The project plan is as follows:
1 week. Preparing data for analysis and model building. Programming Assignment
The first part of the project is devoted to the preparation of data for further descriptive analysis and the construction of predictive models. It will be necessary to write code for preprocessing the data (the websites initially visited are indicated for each user in a separate file) and forming a single training sample.
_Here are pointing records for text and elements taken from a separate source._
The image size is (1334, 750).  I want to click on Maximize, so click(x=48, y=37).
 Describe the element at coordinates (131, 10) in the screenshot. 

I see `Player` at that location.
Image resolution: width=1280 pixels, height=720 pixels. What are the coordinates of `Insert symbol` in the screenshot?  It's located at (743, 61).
Also in this part we will get acquainted with the sparse data format (Scipy.sparse matrices), which is well suited for this task.
- Preparing a training sample
- Working with the sparse data format
2 week. Preparation and initial analysis of data. Programming Assignment
In the second week, we will continue to prepare data for further analysis and construction of forecast models. Specifically, earlier we determined that a session is a sequence of 10 sites visited by a user, now we will make the session length a parameter, and then when training predictive models we will choose the best session length. We will also get acquainted with the preprocessed data and statistically test the first hypotheses related to our observations.
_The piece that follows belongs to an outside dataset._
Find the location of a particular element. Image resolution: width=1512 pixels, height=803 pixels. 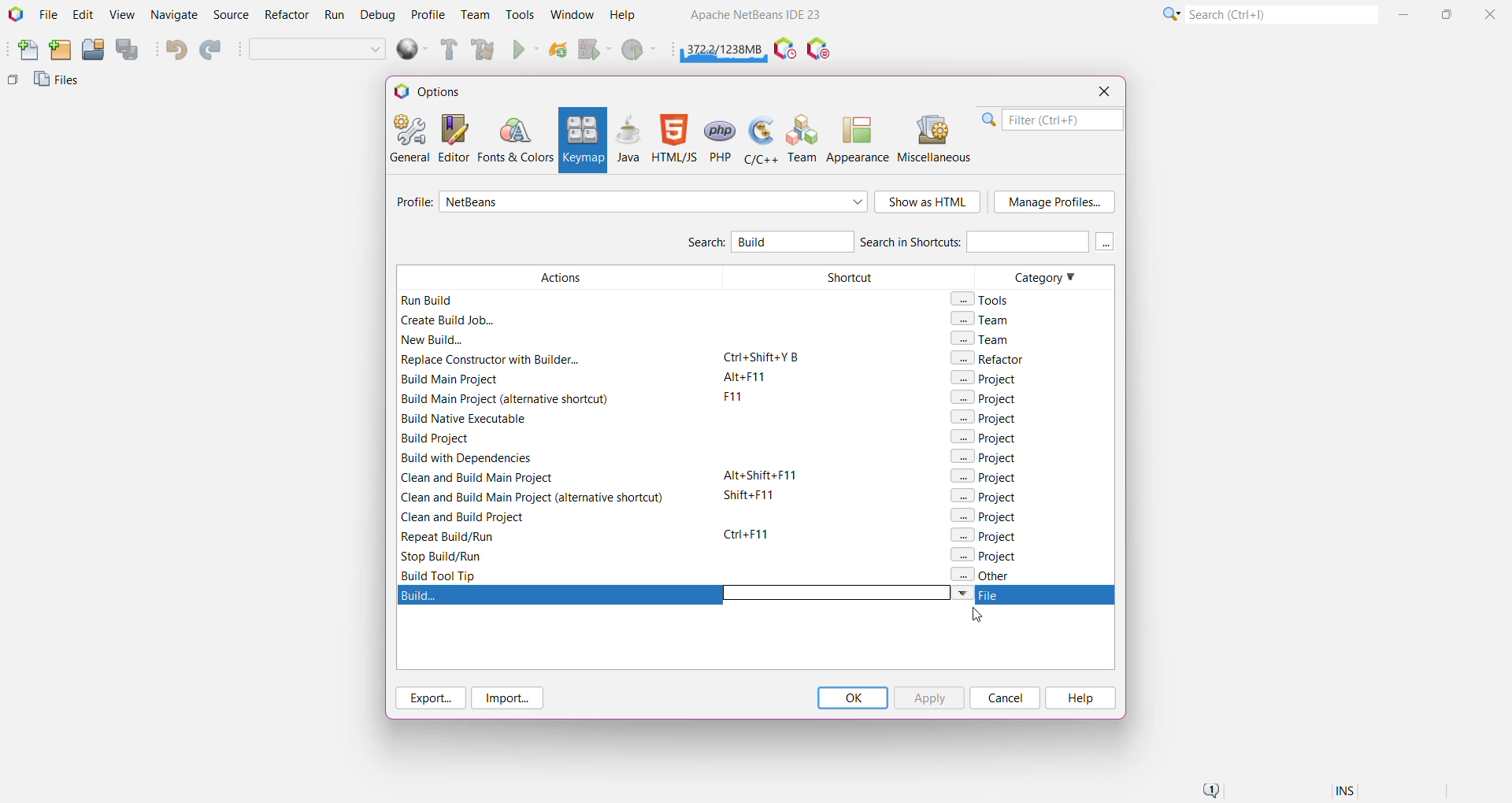

Apply is located at coordinates (929, 697).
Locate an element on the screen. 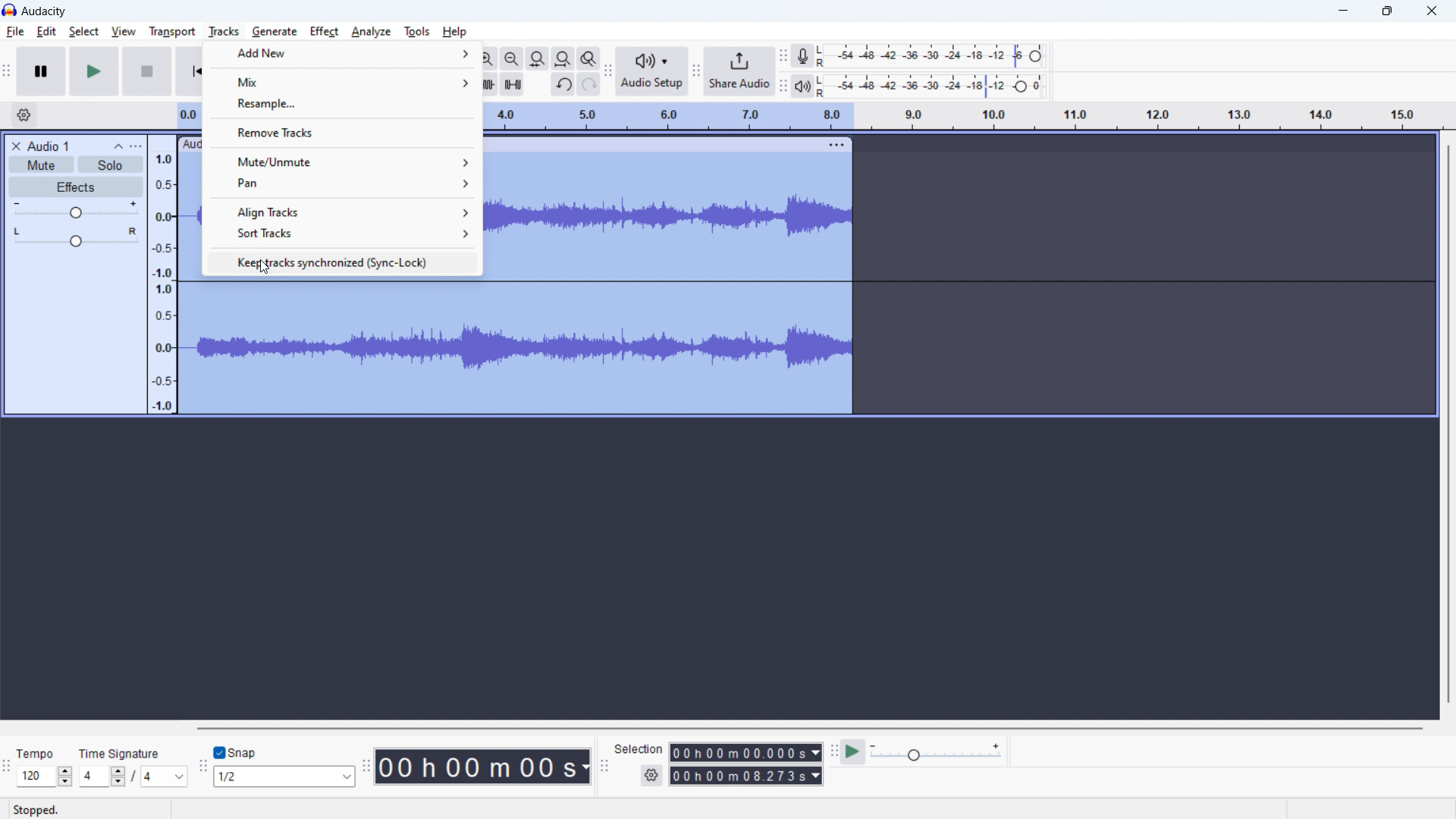  timestamp is located at coordinates (483, 766).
- Preparation of several training samples for comparison
- Primary data analysis, hypothesis testing
3 week. Visual data analysis and feature construction. Peer-Review
In week 3, we will be engaged in visual data analysis and feature construction. First, we will build and analyze several signs together, then you will be able to come up with and describe various signs yourself. The task has the form of a Peer-Review, so creativity is actively welcome here. If you use IPython widgets, the Plotly library, animations and other interactive tools, it will only be better for everyone.
- Visual data analysis
- Building features
4 weeks. Comparison of classification algorithms. Programming Assignment
Here we will finally approach the training of classification models, compare several algorithms on cross-validation, and figure out which session length parameters (session_length and window_size) are better to use. Also, for the selected algorithm, we will construct validation curves (how the classification quality depends on one of the hyperparameters of the algorithm) and learning curves (how the classification quality depends on the sample size).
- Comparison of several algorithms in sessions from 10 sites
- Selection of parameters - session length and window width
- User-specific identification and learning curves
Week 5. Kaggle Inclass User Identification competition. Peer-Review
Here we will recall the concept of stochastic gradient descent and try the Scikit-learn SGDClassifier classifier, which works much faster on large samples than the algorithms we tested in week 4. We will also get acquainted with the data of the Kaggle user identification competition and make the first parcels in it. At the end of this week, those who beat the benchmarks specified in the competition will receive additional points.
Week 6. Vowpal Wabbit. Tutorial + Programming Assignment
This week we will get acquainted with the popular Vowpal Wabbit library and try it on web session data. We will get acquainted with the Scikit-learn data on the news, first in binary classification mode, then in multiclass mode. Then we will classify movie reviews from the IMDB website. Finally, let's apply Vowpal Wabbit to web session data. There is a lot of material, but Vowpal Wabbit is worth it!
- Article about Vowpal Wabbit
- Applying Vowpal Wabbit to site visit data
Week 7. Design of the final project. Peer-Review
At the very end, mutual verification of the final versions of the project awaits you. It will be possible to roam around here, because there is freedom of creativity at every stage of the project: you can use all the source data for 3000 users, you can create your own interesting signs, build beautiful pictures, use your models or ensembles of models and draw conclusions. Therefore, the advice is as follows: as the tasks are completed, copy the code and description in parallel to the .ipynb file of the project or describe the results along the way in a text editor.